The uncomfortable truth is that a lot of people – including those who work in research in universities – don’t even know records management or data curation (or whatever we think it should be called) even exists as a field.  Given this fact, it should come as no surprise that terms in regular use across information curation, data management and related fields mean little or nothing to a lot of people who, nevertheless, need to know about the ideas, methods and processes these baffling terms describe, in order to have a chance of accessing their valuable research data now or in the future.

So we know we have to translate research data management vocabulary from specialist to non-specialist – but how?  We need to find words and phrases that at least have a chance of making sense to researchers who are not specialists in information management / records management / data preservation / data curation.  See?  Even trying to get across this simple point leads me into a linguistic minefield.  Archivists, librarians, IT specialists and other professionals involved in information preservation don’t have an agreed vocabulary for activities and roles in this area, so we on this project really have our work cut out trying to make sense to anyone else!
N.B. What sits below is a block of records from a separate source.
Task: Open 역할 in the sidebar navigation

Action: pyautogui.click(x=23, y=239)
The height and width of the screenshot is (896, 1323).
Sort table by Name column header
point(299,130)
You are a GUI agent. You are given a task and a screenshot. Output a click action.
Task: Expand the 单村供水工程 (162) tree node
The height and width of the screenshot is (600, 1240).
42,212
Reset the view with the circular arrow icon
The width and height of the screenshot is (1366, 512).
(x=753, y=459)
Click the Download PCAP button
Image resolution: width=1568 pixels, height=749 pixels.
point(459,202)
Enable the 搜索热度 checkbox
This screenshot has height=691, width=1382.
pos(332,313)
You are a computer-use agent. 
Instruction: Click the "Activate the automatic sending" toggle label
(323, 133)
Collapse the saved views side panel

As part of work this month to scope out the existing data management guidance resources in UK universities, I’ve stumbled across an example: in a few UK universities, ‘research data management’ is used to mean how a researcher goes about gathering information in the first place, i.e the nuts and bolts of the formulation of questionnaires and interview schema, of which software to use to record and share this data, and how researchers can order and manipulate their information as they work on their project.  To me, a lot of this is ‘research methods’, not ‘research data management’.  However, that’s how quite a few UK universities use the term on their guidance pages.  In other institutions, the term is used to mean how one looks after the data after the work is completed, and how one takes care of its longevity, access, integrity and security.  Some other institutions include both these processes in their advice, but that’s rare.  The Digital Curation Centre, a prominent force in, well, digital curation, offers a useful (if slightly intimidating, the first time you see it) lifecycle model (http://www.dcc.ac.uk/sites/default/files/documents/publications/DCCLifecycle.pdf) which supports this third, inclusive view, i.e. that data exists within a lifecycle, beginning with the creation or receipt of the data, and finishing with how to look after it in perpetuity (or until it should be disposed of).  One phrase: three related but distinct views of what it might mean.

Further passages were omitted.